→ **TASK OBJECTIVE**: Copy the lines below, beginning with the one that contains "Where should I click to: Open" and continuing through the final line, exactly as written and with no other lines.

■ ■ ■ ■

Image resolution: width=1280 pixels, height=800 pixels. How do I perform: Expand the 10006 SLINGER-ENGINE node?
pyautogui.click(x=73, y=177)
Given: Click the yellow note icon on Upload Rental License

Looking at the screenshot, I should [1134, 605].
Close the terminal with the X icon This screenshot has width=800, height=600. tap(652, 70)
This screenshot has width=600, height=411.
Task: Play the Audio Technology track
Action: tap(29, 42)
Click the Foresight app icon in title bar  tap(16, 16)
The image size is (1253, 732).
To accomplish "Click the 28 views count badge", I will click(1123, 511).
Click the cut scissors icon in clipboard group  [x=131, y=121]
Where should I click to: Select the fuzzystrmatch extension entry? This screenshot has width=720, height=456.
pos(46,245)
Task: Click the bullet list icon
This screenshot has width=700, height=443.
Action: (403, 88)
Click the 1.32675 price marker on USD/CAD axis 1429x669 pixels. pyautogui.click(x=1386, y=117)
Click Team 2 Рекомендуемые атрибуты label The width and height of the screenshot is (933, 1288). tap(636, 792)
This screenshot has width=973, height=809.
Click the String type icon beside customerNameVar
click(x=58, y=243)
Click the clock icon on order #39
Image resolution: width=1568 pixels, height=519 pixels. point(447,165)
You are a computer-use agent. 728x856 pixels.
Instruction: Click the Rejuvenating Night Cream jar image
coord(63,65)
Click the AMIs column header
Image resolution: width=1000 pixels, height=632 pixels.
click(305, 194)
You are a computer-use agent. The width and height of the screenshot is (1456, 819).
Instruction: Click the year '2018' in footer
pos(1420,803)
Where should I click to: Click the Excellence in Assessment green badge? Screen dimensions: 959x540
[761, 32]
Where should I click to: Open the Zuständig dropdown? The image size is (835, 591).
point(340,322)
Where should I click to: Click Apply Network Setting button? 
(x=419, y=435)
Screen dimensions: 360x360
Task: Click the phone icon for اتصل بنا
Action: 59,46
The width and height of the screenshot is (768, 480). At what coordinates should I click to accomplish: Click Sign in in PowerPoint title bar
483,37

■ ■ ■ ■

→ **SOLUTION FOR THIS TASK**:
Where should I click to: Open the Zuständig dropdown? The image size is (835, 591).
point(340,322)
Where should I click to: Click Apply Network Setting button? 
(x=419, y=435)
Screen dimensions: 360x360
Task: Click the phone icon for اتصل بنا
Action: 59,46
The width and height of the screenshot is (768, 480). At what coordinates should I click to accomplish: Click Sign in in PowerPoint title bar
483,37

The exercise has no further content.